- WHAT THE TASK REQUIRES
Repeat exactly, and only, the lines of the entries below from the one with "How do I perform: Expand" through the one with "Image resolution: width=952", both ends included.

- GIVEN DATA
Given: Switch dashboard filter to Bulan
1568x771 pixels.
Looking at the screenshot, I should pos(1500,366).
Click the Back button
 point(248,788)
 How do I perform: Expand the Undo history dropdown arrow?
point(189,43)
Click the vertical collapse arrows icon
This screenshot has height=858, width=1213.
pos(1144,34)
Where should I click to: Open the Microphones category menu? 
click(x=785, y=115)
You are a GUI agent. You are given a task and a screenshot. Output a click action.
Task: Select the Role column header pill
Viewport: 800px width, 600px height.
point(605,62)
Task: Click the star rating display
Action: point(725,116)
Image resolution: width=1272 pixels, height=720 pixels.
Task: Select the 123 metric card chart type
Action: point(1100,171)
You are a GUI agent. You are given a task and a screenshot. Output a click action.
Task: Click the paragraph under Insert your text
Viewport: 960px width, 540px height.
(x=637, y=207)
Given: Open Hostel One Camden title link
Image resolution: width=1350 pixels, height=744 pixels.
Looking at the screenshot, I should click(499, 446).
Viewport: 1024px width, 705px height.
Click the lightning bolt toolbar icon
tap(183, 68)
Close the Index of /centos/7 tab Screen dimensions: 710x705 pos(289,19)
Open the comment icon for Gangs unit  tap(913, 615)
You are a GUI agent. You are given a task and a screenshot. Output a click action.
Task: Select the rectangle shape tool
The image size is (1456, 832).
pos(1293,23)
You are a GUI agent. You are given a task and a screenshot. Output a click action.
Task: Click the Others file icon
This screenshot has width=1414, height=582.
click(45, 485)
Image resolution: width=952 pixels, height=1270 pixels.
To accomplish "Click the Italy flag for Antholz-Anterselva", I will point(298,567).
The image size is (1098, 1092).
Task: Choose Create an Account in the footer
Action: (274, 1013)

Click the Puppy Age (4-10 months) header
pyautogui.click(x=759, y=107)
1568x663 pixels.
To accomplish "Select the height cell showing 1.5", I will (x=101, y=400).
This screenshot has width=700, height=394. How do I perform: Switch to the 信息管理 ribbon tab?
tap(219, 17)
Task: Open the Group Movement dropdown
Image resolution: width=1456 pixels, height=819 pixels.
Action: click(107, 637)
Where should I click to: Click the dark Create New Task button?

- RESULT FOR THIS TASK
 How do I perform: Expand the Undo history dropdown arrow?
point(189,43)
Click the vertical collapse arrows icon
This screenshot has height=858, width=1213.
pos(1144,34)
Where should I click to: Open the Microphones category menu? 
click(x=785, y=115)
You are a GUI agent. You are given a task and a screenshot. Output a click action.
Task: Select the Role column header pill
Viewport: 800px width, 600px height.
point(605,62)
Task: Click the star rating display
Action: point(725,116)
Image resolution: width=1272 pixels, height=720 pixels.
Task: Select the 123 metric card chart type
Action: point(1100,171)
You are a GUI agent. You are given a task and a screenshot. Output a click action.
Task: Click the paragraph under Insert your text
Viewport: 960px width, 540px height.
(x=637, y=207)
Given: Open Hostel One Camden title link
Image resolution: width=1350 pixels, height=744 pixels.
Looking at the screenshot, I should click(499, 446).
Viewport: 1024px width, 705px height.
Click the lightning bolt toolbar icon
tap(183, 68)
Close the Index of /centos/7 tab Screen dimensions: 710x705 pos(289,19)
Open the comment icon for Gangs unit  tap(913, 615)
You are a GUI agent. You are given a task and a screenshot. Output a click action.
Task: Select the rectangle shape tool
The image size is (1456, 832).
pos(1293,23)
You are a GUI agent. You are given a task and a screenshot. Output a click action.
Task: Click the Others file icon
This screenshot has width=1414, height=582.
click(45, 485)
Image resolution: width=952 pixels, height=1270 pixels.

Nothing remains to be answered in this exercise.